Life did not win a cosmic lottery by getting this planet. This planet won the cosmic meritocracy by being suitable to be granted life.

There is a school of thought that says it is so unlikely for any given planet to be suitable for life, that it must be a miracle that life got any planet at all. That would be true, if life existed pre-planet, as if it were house-hunting, or waiting to be gifted with a planet. When you realize that life didn't get a planet, but that this planet got life, the "luck of the draw" concept no longer fits the context. Frankly, with the number of stars in this universe, it was inevitable that such a world happen sooner or later. It would be more miraculous if it didn't. Wherever conditions are suitable for life is where life is going to inevitably end up developing given enough eons. The inevitable result of this particular set of accidental conditions was that life forms would sit in comfortable chairs on television programs expressing amazement that their environment matches them so perfectly.

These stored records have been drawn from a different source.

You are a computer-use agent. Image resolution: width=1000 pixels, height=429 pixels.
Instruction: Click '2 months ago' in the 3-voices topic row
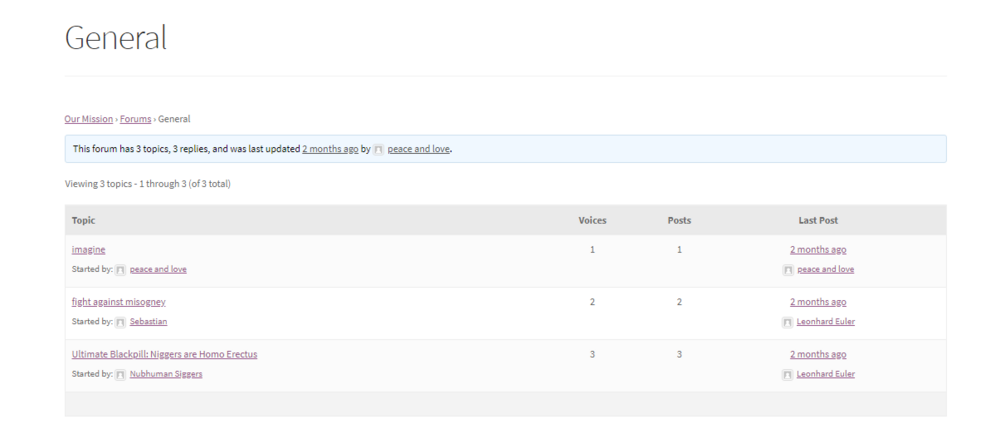pyautogui.click(x=818, y=354)
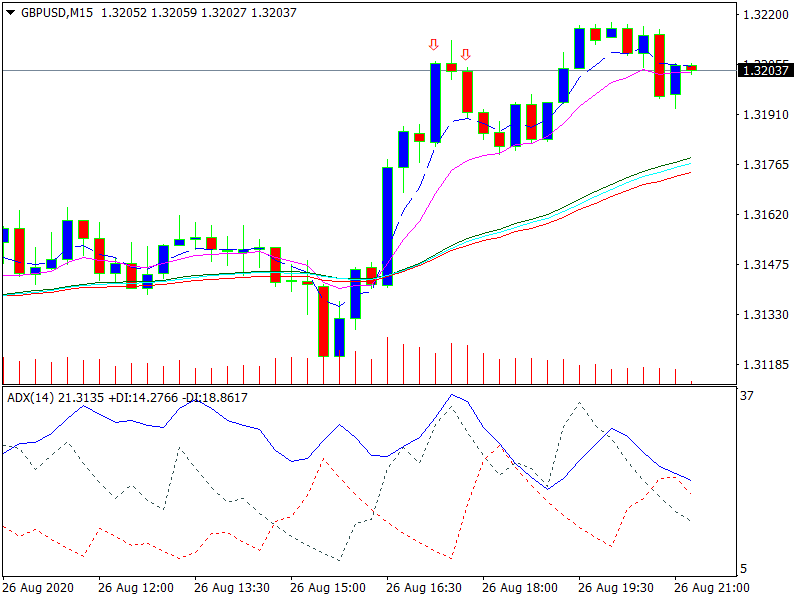Select the second red sell arrow signal
This screenshot has height=600, width=800.
pos(466,52)
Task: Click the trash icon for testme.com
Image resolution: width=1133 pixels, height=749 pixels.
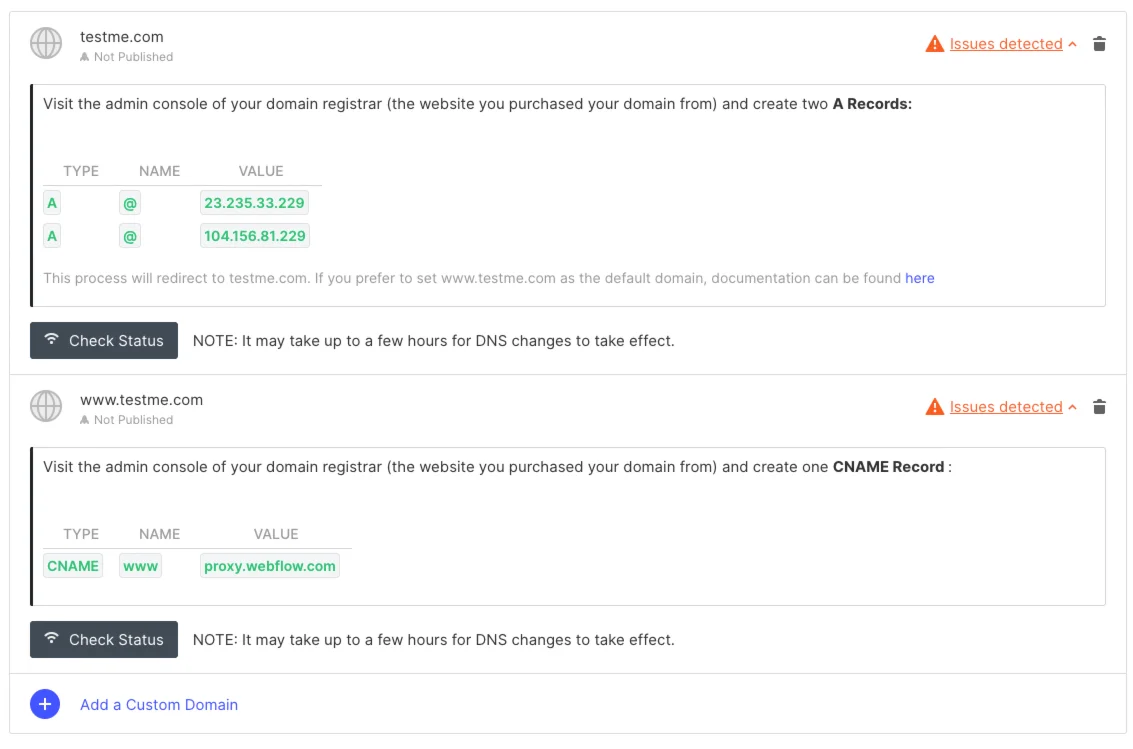Action: [1099, 43]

This is backwards. In reality, they match their environment perfectly. Their purposes are the outcome of their environment. This world is so beautiful not because we got lucky (to be lucky, one would have to already exist), but because we evolved standards of beauty to match whatever environment we happened to develop in. If life evolved on Titan, it would think the smell of methane was beautiful. If our planet could talk, perhaps it would be amazed that life happens to be suitable for it. Just as there are different forms of planet, there could be different forms of life.